Brazil Declines Iran's Formal Offer To Join OPEC - Minister
INO
04-Sep-2008

BRASILIA (AFP)--Iran has formally invited Brazil to join the Organization of the Petroleum Exporting Countries, or OPEC, but the South American nation turned down the offer, energy minister Edson Lobao said Wednesday.

"I received the ambassador of Iran, and he invited Brazil to become part of OPEC. It wasn't a suggestion but a formal invitation," he told a media conference.

But Lobao said he told ambassador Moshen Shaterzadeh in the meeting two weeks ago that Brazil - which recently discovered vast new offshore oil fields - "does not envisage that possibility" right now.

Brazil in November 2007 announced it had discovered a new oil field 250 kilometers off its coast that could contain up to eight billion barrels of oil.

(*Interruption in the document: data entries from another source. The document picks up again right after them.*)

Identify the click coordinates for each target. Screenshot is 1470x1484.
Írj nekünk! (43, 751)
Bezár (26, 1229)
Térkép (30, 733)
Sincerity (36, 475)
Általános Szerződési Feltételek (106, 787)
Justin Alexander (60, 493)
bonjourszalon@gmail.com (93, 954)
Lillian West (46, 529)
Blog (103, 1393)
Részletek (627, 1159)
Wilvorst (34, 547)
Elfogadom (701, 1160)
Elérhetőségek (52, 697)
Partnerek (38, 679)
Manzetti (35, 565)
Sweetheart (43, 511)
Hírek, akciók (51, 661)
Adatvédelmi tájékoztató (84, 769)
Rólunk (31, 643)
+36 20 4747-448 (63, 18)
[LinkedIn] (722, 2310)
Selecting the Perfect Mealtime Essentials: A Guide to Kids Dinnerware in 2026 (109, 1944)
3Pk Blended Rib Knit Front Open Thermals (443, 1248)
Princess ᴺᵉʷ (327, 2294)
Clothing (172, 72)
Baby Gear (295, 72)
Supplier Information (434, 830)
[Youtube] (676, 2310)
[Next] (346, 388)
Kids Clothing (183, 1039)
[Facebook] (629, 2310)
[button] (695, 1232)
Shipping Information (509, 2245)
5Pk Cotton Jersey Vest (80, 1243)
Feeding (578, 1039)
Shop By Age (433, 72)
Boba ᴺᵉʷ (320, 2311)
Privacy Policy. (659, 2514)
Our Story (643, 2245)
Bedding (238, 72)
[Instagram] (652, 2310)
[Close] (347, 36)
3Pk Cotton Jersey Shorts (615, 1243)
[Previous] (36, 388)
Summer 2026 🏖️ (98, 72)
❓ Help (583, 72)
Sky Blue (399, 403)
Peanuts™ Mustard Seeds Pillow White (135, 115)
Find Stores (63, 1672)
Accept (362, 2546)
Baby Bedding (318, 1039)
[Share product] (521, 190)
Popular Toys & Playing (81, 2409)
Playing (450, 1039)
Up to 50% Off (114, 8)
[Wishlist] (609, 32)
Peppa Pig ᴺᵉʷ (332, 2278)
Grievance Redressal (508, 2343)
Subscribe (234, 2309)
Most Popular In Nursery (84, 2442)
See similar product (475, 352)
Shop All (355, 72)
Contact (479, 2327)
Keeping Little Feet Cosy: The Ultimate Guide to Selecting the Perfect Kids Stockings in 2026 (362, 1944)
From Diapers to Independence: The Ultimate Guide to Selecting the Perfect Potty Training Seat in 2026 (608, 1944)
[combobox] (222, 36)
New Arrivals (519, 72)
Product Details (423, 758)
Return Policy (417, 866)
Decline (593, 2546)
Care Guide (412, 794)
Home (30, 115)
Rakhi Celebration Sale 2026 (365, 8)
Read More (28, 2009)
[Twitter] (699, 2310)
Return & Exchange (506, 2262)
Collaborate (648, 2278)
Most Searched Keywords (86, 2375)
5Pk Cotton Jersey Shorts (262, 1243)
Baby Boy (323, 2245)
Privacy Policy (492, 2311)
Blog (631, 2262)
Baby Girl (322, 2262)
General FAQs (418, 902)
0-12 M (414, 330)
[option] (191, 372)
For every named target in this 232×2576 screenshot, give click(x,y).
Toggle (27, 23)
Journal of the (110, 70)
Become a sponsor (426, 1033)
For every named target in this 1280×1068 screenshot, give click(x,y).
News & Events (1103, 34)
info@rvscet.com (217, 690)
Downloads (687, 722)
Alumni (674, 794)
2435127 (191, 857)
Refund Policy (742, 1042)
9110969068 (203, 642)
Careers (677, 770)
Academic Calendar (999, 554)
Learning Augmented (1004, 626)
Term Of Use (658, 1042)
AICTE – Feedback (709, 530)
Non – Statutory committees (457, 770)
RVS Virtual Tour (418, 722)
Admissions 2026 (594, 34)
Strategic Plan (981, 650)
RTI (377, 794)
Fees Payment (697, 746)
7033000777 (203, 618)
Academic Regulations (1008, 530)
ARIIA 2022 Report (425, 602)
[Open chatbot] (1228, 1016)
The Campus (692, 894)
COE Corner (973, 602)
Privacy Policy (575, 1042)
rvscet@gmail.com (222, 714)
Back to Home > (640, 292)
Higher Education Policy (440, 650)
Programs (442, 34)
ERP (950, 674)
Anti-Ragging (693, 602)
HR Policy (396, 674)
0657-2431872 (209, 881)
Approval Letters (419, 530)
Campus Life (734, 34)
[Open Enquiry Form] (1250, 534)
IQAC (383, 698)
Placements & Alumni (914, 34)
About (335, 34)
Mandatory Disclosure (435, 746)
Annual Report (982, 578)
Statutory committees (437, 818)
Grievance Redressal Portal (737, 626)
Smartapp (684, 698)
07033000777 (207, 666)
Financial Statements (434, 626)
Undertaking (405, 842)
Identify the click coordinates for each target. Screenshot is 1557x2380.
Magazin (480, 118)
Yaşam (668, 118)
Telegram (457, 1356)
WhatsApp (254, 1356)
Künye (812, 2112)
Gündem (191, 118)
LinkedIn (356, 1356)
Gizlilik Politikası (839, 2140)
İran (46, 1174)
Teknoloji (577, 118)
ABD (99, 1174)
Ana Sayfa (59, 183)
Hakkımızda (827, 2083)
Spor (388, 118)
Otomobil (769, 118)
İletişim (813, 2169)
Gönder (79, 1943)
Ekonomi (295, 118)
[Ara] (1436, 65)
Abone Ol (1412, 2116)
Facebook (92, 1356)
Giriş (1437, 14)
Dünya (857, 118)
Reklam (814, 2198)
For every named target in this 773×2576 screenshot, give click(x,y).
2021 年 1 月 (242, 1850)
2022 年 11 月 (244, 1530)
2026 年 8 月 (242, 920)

Early this year, it said other nearby fields could contain another 40 billion barrels of light crude.

If confirmed by tests that are underway, those finds would multiply the country's proven national oil reserves, which currently stand at 14 billion barrels, and propel Brazil to the same level as OPEC members Nigeria or even Venezuela.

However, the technical challenges in getting to the oil, which lies seven kilometers underwater and under a problematic salt layer, mean production is years away - in 2012 at the earliest.

The cartel of OPEC is made up of 13 countries, including Saudi Arabia and Iran, which have the biggest reserves in the world.